The pathophysiological approach to treating diabetes advocates selecting treatment options that target the pathophysiologic defects associated with type 2 diabetes.2 Beta cell loss over time blunts the response to certain antidiabetic therapies and should be considered before choosing agents for intensification. Traditional treatment strategies for the management of type 2 diabetes modify treatment regimens only when specific glycemic targets are not met. This “failure-based” approach often results in a delay in advancing therapy.9 Landmark diabetes studies have predicted that early glycemic control can reduce the risk of development and progression of diabetic complications compared to late intensification.

References

  1. Weir GC, Bonner-Weir S. Islet β cell mass in diabetes and how it relates to function, birth, and death. Ann N Y Acad Sci. 2013;1281:92-105.
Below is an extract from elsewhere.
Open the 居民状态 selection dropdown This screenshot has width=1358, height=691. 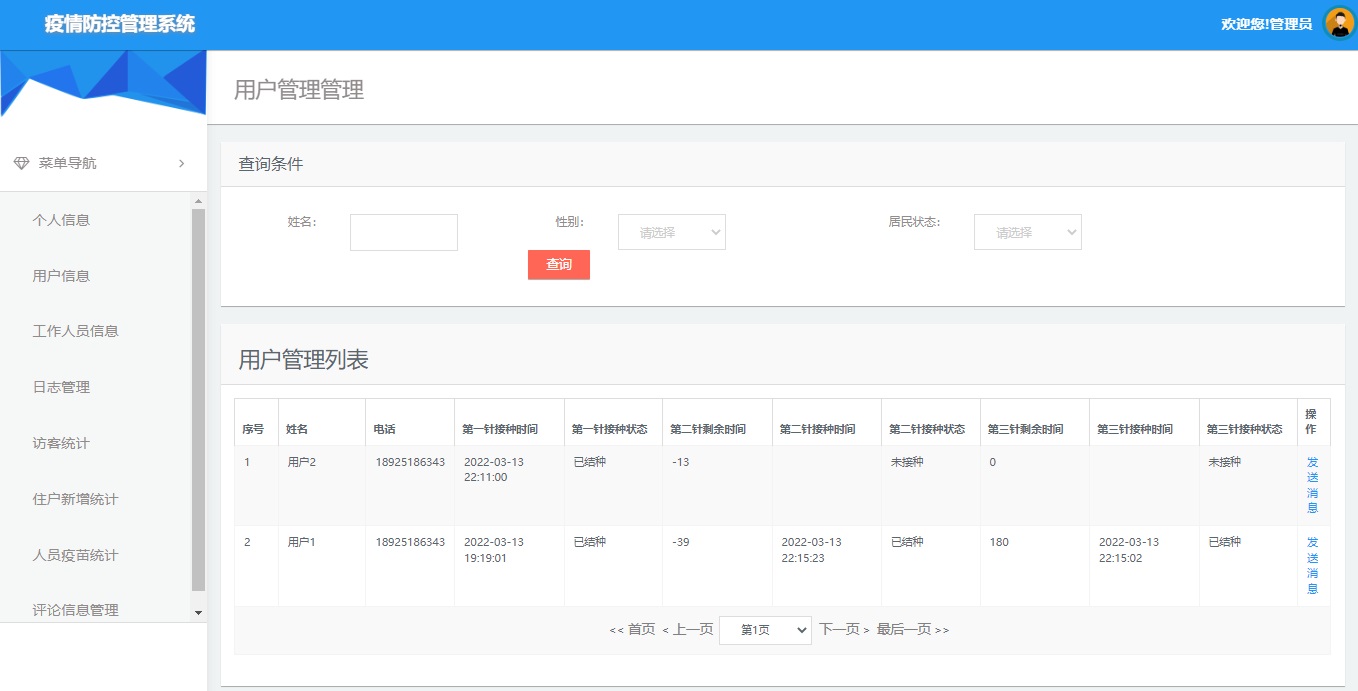(x=1027, y=231)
  2. DeFronzo RA, Eldor R, Abdul-Ghani M. Pathophysiologic approach to therapy in patients with newly diagnosed type 2 diabetes. Diabetes Care. 2013;36(suppl 2):S127-S138.
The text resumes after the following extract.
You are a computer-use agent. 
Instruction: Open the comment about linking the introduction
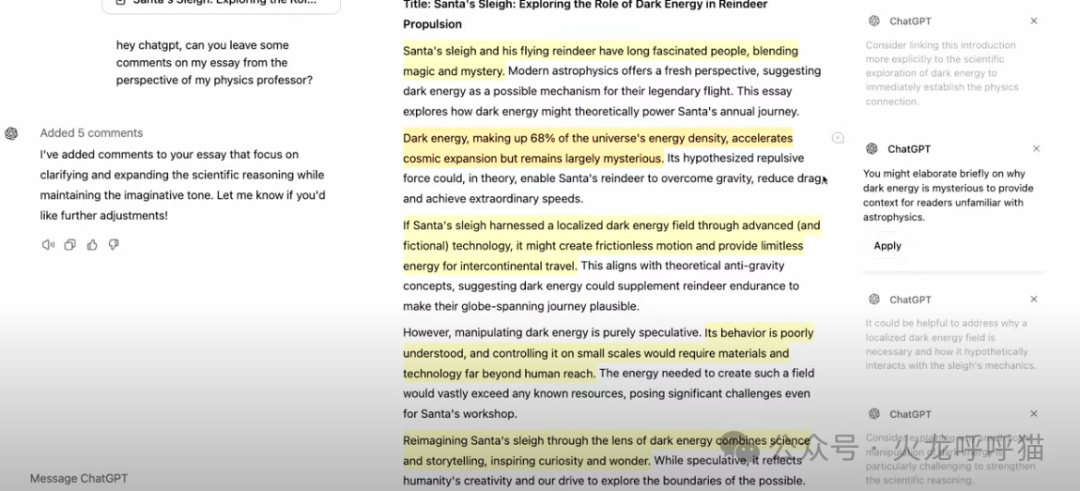tap(942, 73)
  3. Butler AE, Janson J, Bonner-Weir S, et al. β-cell deficit and increased β-cell apoptosis in humans with type 2 diabetes. Diabetes. 2003;52:102-110.
  4. Drucker DJ, Nauck MA. The incretin system: Glucagon-like peptide-1 receptor agonists and dipeptidyl peptidase-4 inhibitors in type 2 diabetes. Lancet. 2006;368:1696-705.
  5. Meloni AR, DeYoung MB, Lowe C, et al. GLP-1 receptor activated insulin secretion from pancreatic β-cells: Mechanism and glucose dependence. Diabetes Obes Metab. 2013;15:15-27.
  6. Gerich JE. Role of the kidney in normal glucose homeostasis and in the hyperglycaemia of diabetes mellitus: Therapeutic implications. Diabet Med. 2010;27:136-142.
  7. Goldenberg RM, Steen O. Semaglutide: Review and place in therapy for adults with type 2 diabetes. Can J Diabet. 2019;43:136-145.
  8. Drucker DJ. Enhancing incretin action for the treatment of type 2 diabetes. Diabetes Care. 2003;26:2929-2940.
  9. Kendall DM, Cuddihy RM, Bergenstal RM. Clinical application of incretin-based therapy: Therapeutic potential, patient selection and clinical use. Am J Med. 2009;122:S37-S50.